Our friends Astrid and Bruno were returning home and wanted to drop off an item they had borrowed to watch House of Cards Season 2 (watch it on Netflix for godzsake) so Angela invited them to stay for dessert.

What?” I said.

You’ll figure something out; I’m going to tidy up.” she responded. Huh. It was about 830PM.

With that, we stepped up our pace home from our walk to the local Your Place Thai restaurant and when in the kitchen, I…figured. OK, there were fresh blueberries from Chile but really…not too sweet.
I had flour, butter, salt, and pure cane sugar.

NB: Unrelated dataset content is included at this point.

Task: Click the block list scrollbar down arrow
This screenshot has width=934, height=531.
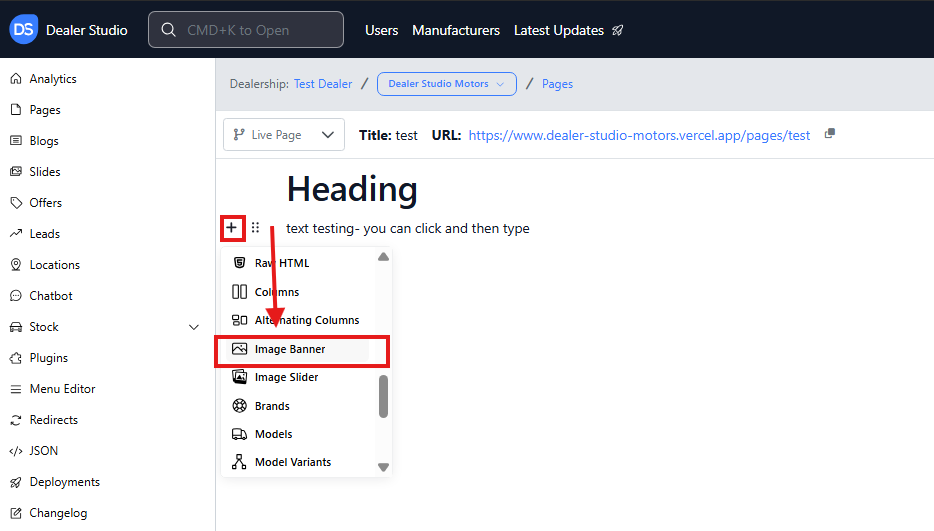Action: 383,467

There was the dough.

I turned on the oven to 360F. Tossed in a handful of blanched almonds and toasted them brown.

Meanwhile, I pulsed the salt, flour and sugar together, added the butter and pulsed till mixed, and added 3 tablespoons of cold water and a minute later, I had my flaky crust dough thanks to the miracle of food processing, I put the dough in the fridge for ten minutes, washed out the food processor, and cut up the toasted almonds to a fine meal.

After the dough had had its time chilling a bit, I pulled it out, rolled it on the board, and sprinkled the almond meal on the rolled-out dough. At that moment, Bruno and Astrid arrived and I put him to work mixing the blueberries, flour and cane sugar (along with a dollop of applesauce for reasons I still can’t figure out), which I then plopped out on the dough surface. I dropped bits of butter on it, folded up the sides of the blueberry galette, and 40 minutes later emerged Blueberry Galette Dessert Rush.

As an added treat, I took a bit of creme fraiche and a tablespoon of cane sugar and mixed it briskly as a cooling garnish. It went over well.

My wife continued to simply wax on how I was able to throw something together like that so quickly and with such little effort, and all I can say is, well…she was right to be impressed. Really, it was all a mere bagatelle but the appreciation is always welcome.

As usual, the remnants of the dessert went with our guests so that we can continue to maintain our proud bodies as temples to health (uh huh–or at least to avoid temptation).

On Sunday I’m planning a Spanish chicken dish, a type of poultry we haven’t had in a looong time. Chicken thighs, garlic, saffron, with an almond and egg sauce. I found it in Claudia Roden’s The Food of Spain.

Side Note: its about 515PM on a Sunday and after a walk out to breakfast at Cafe Leila’s and much of the day spent sorting through ‘stuff’ in preparation for our coming Yard Sale in April, we took a walk again for merienda down on Berkeley’s Fourth Street, having a cortado and a pastry at the new cafe there, Artis Coffee Roasters. Nice place.